**EXTRACT TO READ**

More Complex Trig eqn, is it possible? (S*(tan(2b-a))) + D = S*(sin(a)) - (4/S)Sin(b)

[gbostock01]

Been working on this for a while now and can't solve it, was wondering if it's possible and how I'd then solve it?!
I know all the values except a.
Solve for a:

(S*(tan(2b-a))) + D = S*(sin(a)) - (4/S)Sin(b)



Alternatively here are are some values inserted.
(40*(tan(73.74-a))) + 30 = 40*(sin(a)) - (3/50)


Many thanks
George

 

[Deleted member 4993]

Been working on this for a while now and can't solve it, was wondering if it's possible and how I'd then solve it?!
I know all the values except a.
Solve for a:

(S*(tan(2b-a))) + D = S*(sin(a)) - (4/S)Sin(b)



Alternatively here are are some values inserted.
(40*(tan(73.74-a))) + 30 = 40*(sin(a)) - (3/50) .... where did Sin(b) go??


Many thanks
George

What are your thoughts?

Please share your work with us ...even if you know it is wrong

If you are stuck at the beginning tell us and we'll start with the definitions.

**Dataset entries**
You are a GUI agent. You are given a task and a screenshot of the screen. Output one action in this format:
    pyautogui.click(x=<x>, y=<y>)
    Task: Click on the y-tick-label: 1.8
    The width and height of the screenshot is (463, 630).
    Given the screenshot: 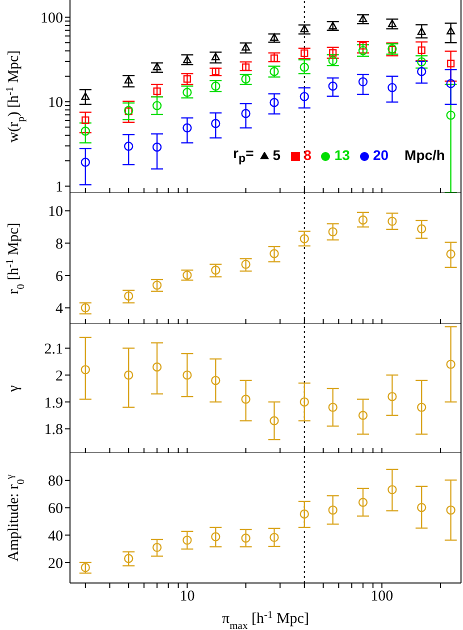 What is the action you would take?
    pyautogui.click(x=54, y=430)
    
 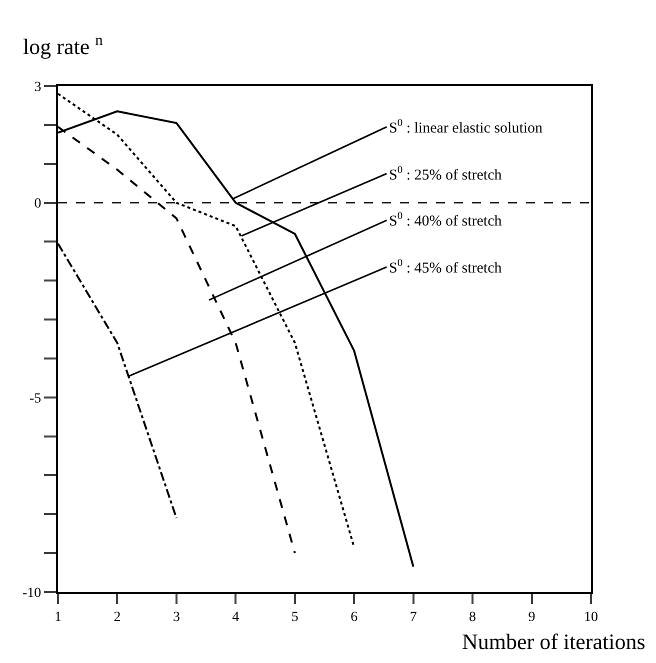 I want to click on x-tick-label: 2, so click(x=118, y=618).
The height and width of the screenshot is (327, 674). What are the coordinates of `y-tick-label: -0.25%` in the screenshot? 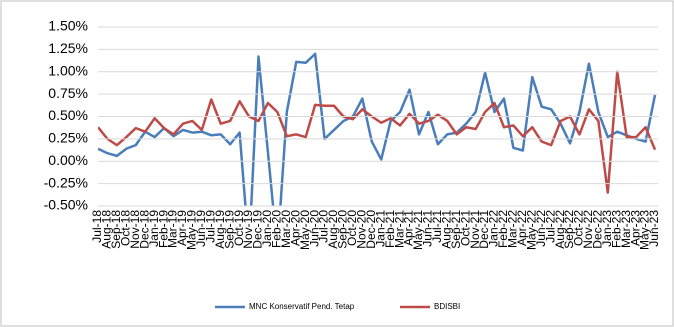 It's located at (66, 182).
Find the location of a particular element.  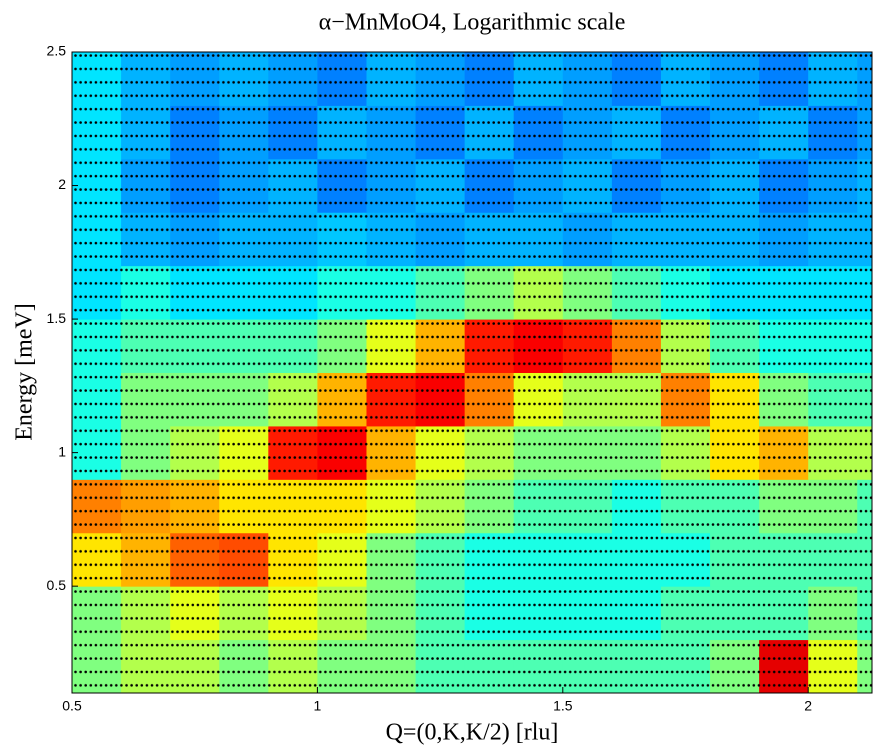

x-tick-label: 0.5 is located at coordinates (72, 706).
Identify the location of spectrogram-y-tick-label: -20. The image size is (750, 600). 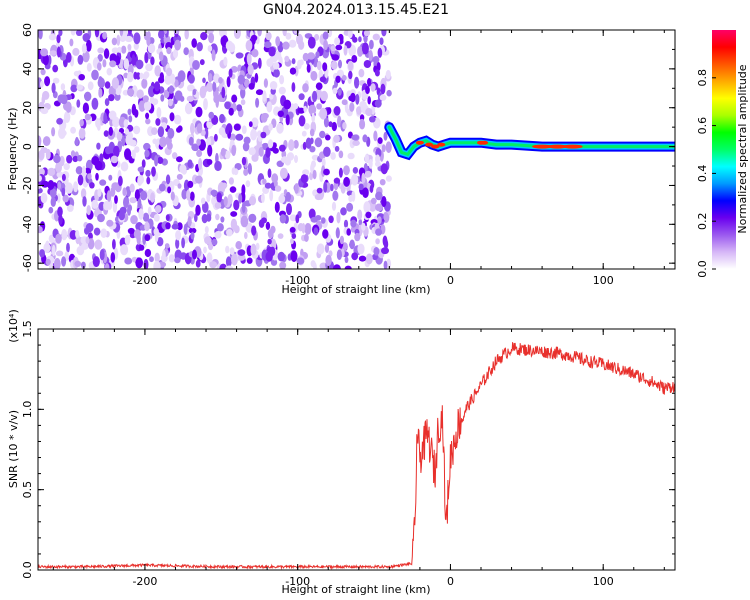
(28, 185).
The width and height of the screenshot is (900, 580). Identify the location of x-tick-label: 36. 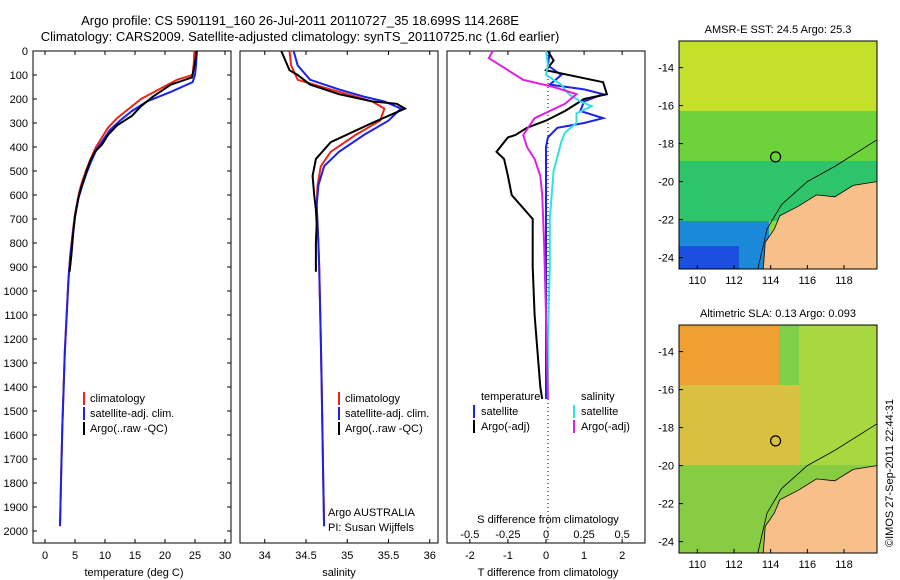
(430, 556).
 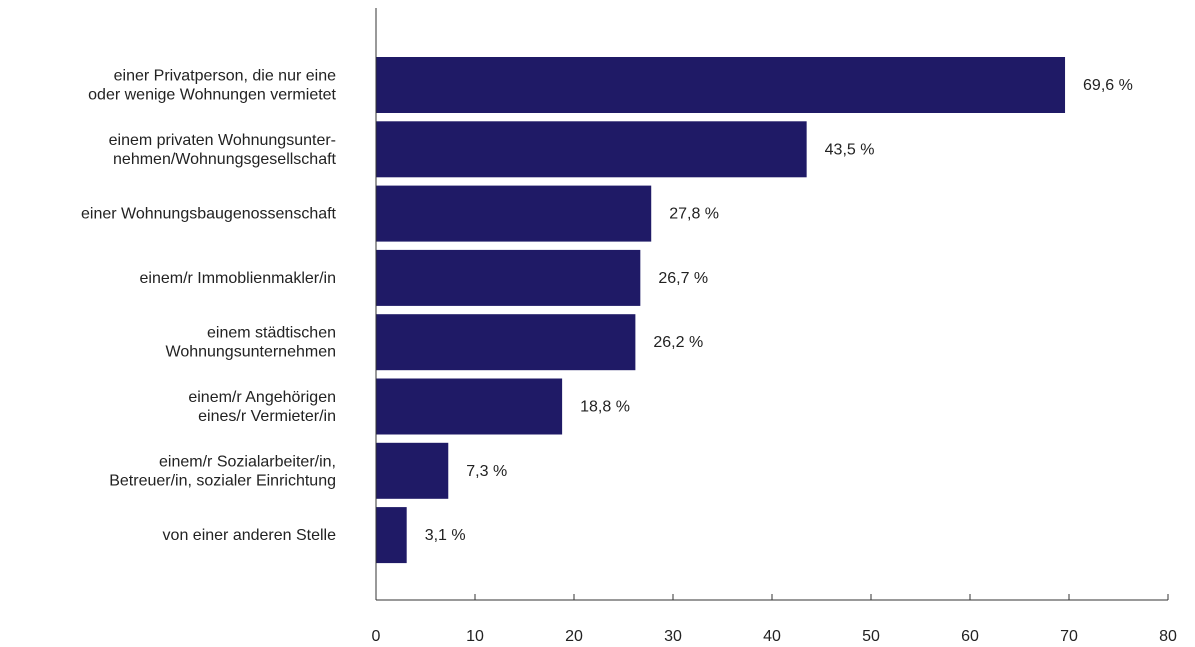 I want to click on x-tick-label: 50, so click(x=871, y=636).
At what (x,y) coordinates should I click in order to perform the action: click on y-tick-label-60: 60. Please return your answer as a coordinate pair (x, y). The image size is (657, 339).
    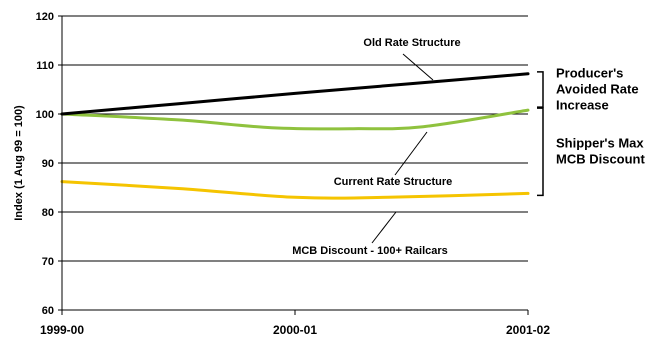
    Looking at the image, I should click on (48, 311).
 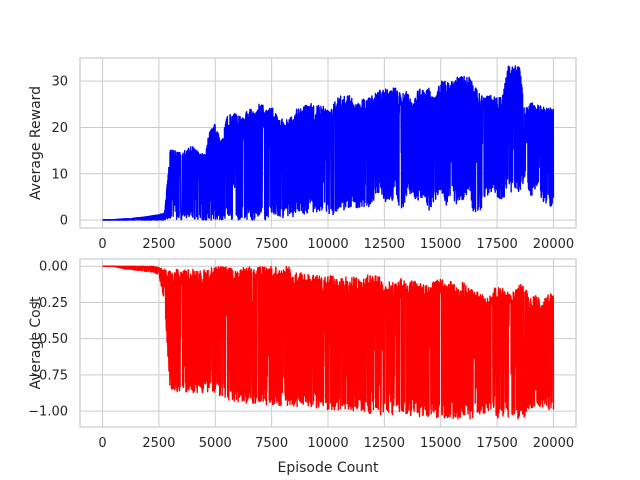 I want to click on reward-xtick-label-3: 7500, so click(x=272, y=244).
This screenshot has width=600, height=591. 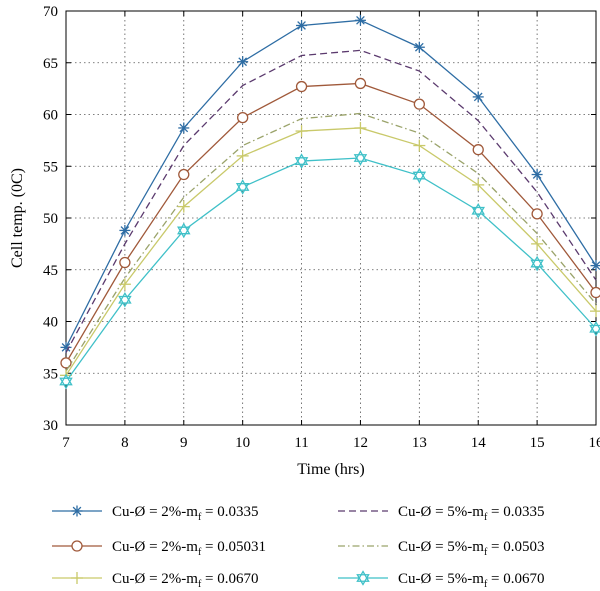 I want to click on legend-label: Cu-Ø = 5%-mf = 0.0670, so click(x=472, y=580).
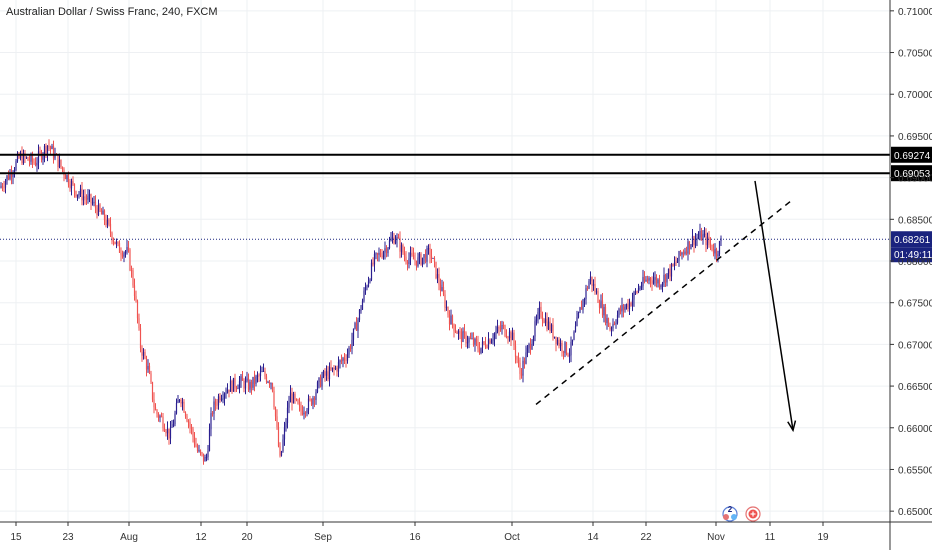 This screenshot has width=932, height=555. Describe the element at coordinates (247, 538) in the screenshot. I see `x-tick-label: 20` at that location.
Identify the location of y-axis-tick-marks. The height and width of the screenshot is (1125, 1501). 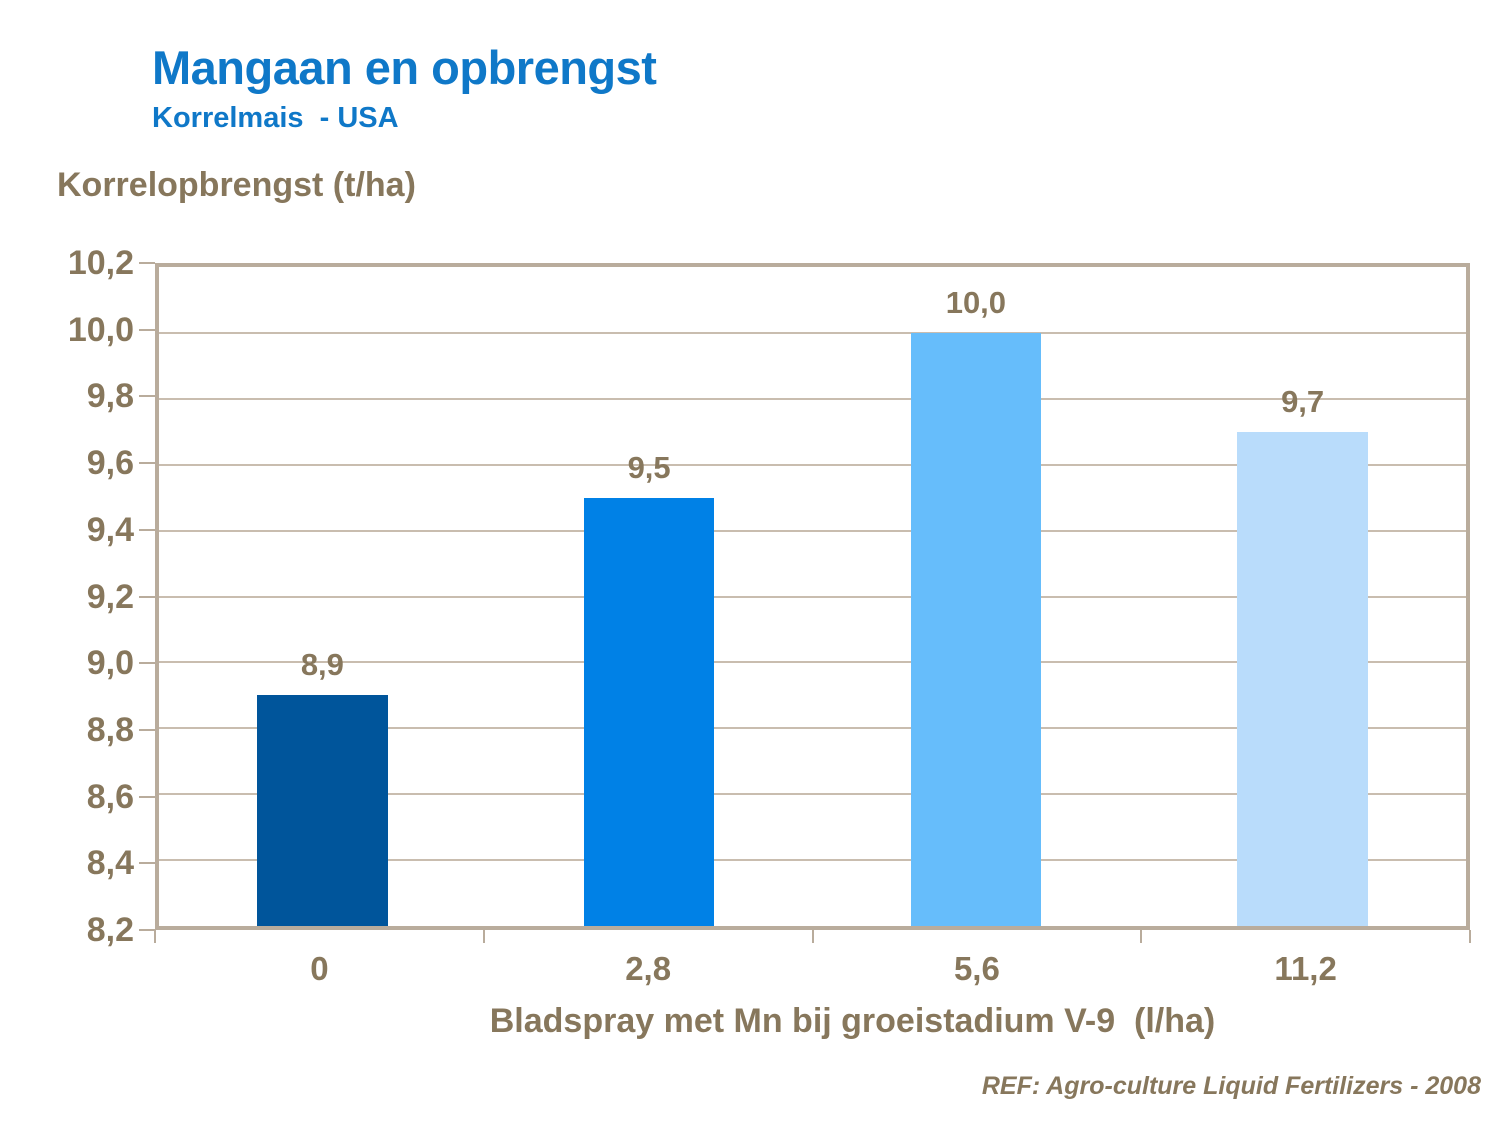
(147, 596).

**PARTS OF THE EXERCISE**
(1) In the forum thread about the trig equation, what does the reply ask the poster to share?
(2) Extend the forum thread about the trig equation, picking up after its last sentence.

**TASK RESULTS**
(1) The poster's own work, even if they know it is wrong.

(2)
You need to read the rules of this forum. Please read the post titled "Read before Posting" at the following URL:

http://www.freemathhelp.com/forum/th...Before-Posting

 

[Ishuda]

Been working on this for a while now and can't solve it, was wondering if it's possible and how I'd then solve it?!
I know all the values except a.
Solve for a:

(S*(tan(2b-a))) + D = S*(sin(a)) - (4/S)Sin(b)



Alternatively here are are some values inserted.
(40*(tan(73.74-a))) + 30 = 40*(sin(a)) - (3/50)


Many thanks
George

As a hint, if you care to take it, I believe that this can be turned into a quartic equation in tan(2b-a), i.e.
x⁴ + A x³ + B x² + C x + D = 0
where x=tan(2b-a).